# Notes

This notebook was originally created and stored on Google Colaboratory. For convenience, output has been saved according to the intended input (stored on Google Drive). This is for display and not intended to be ran locally.

# K-Means and WNMF Test Driver
This notebook contains methods for testing various parameters of our recommender system pipeline.
Our current hypothetical pipeline is:
1. Review data will be clustered on the user side
2. The clusters will be set to the server
3. The server will append the clusters to the main matrix.
4. The server will perform WNMF on the clusters
5. The U and V matrices will be sent out to the users
6. The users will have the U and V matrices multiplied to receive recommendations

The full test here will mainly focus on ensuring the recommendations when updating with new clusters still provide high quality predictions (low in error).

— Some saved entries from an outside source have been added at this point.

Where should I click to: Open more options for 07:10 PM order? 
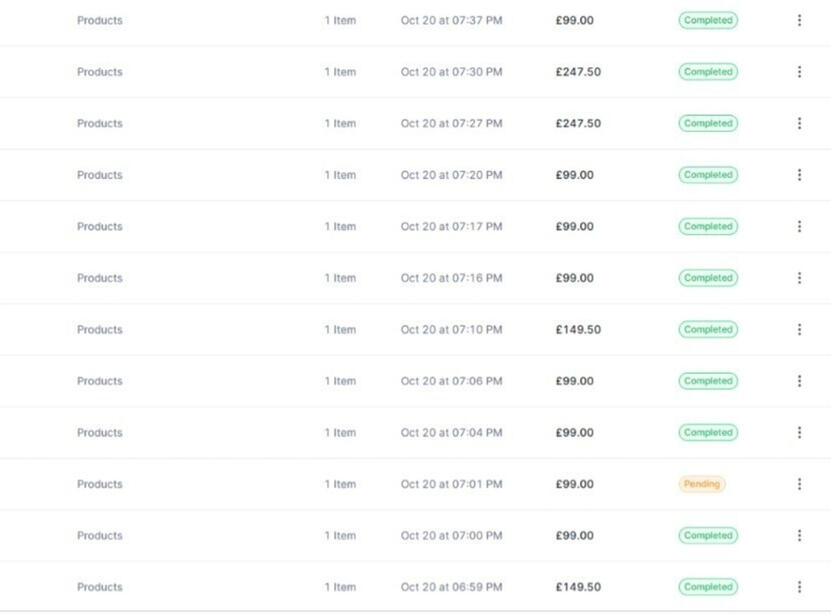pyautogui.click(x=799, y=330)
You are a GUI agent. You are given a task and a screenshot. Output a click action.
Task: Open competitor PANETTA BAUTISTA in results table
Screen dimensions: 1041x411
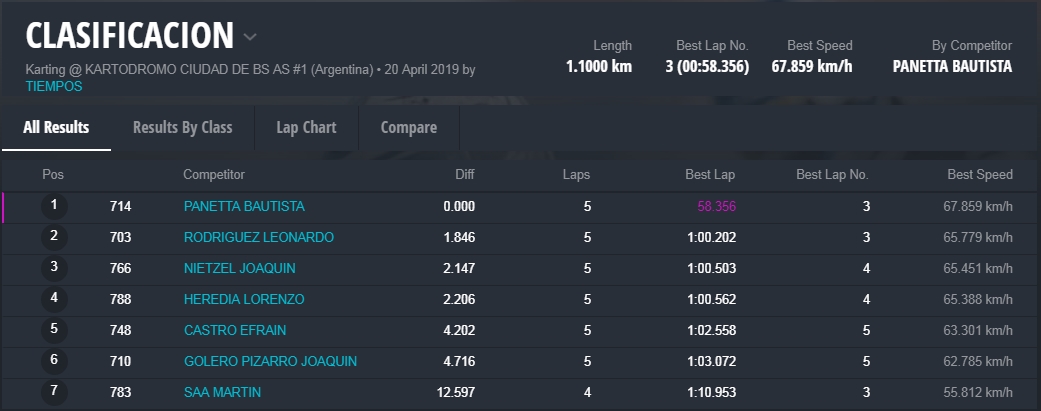[x=244, y=206]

The test pipeline will be:
1.   Take user reviews chronologically, drop the earliest reviews up to a point, and use a subset of 1000 as our utility matrix
2.   Cluster this utility matrix with K-Means clustering on the users
3. Perform WNMf on the clustered matrix and get the U and V matrices
4. For the given U and V matrices, find users not within the clusters but have businesses in their review set that overlap so they can be tested on
5. Run the tests on the users
6. Perform steps 1 and 2 again but another set of reviews immediately after the previous set.
7. Append the new clusters to the old clusters
8. Perform steps 3 to 5 again.
9. Repeat process until at least half the reviews are used. 

Parameters we're going to test are:
1.   Latent factors when performing WNMF
2.   Number of clusters per K-Means round
3. Number of nearest neighbors when generating a recommendation

In [0]:
# Mounting drive
from google.colab import drive
drive.mount('/content/gdrive')

Drive already mounted at /content/gdrive; to attempt to forcibly remount, call drive.mount("/content/gdrive", force_remount=True).


In [0]:
import math
import pandas as pd
import numpy as np
import scipy.stats
from sklearn.cluster import KMeans

In [0]:
# Import review data
fp = '/content/gdrive/My Drive/Recommender System Research Project 2019-2020/Individual Work Folder/Ian/yelp_detailed_small.csv'
df = pd.read_csv(fp)

In [0]:
# Prepare initial utility matrix without earliest ratings

# x is the chosen start year, where everything before is cut off
x = 2007                              

df = df.sort_values(by = 'date')
# For each year, exclude rows whose 'date' column contains the string of the year
for i in range(2004, x, 1):
  df = df[~df.date.str.contains(str(i))]
df = df.reset_index(drop = True)

## Server Side Processes
The "server" side processes include:
1. Storing and organizing clusters into a single UV matrix
2. Performing WNMF on the clusters
3. Storing the U and V matrix for the "users"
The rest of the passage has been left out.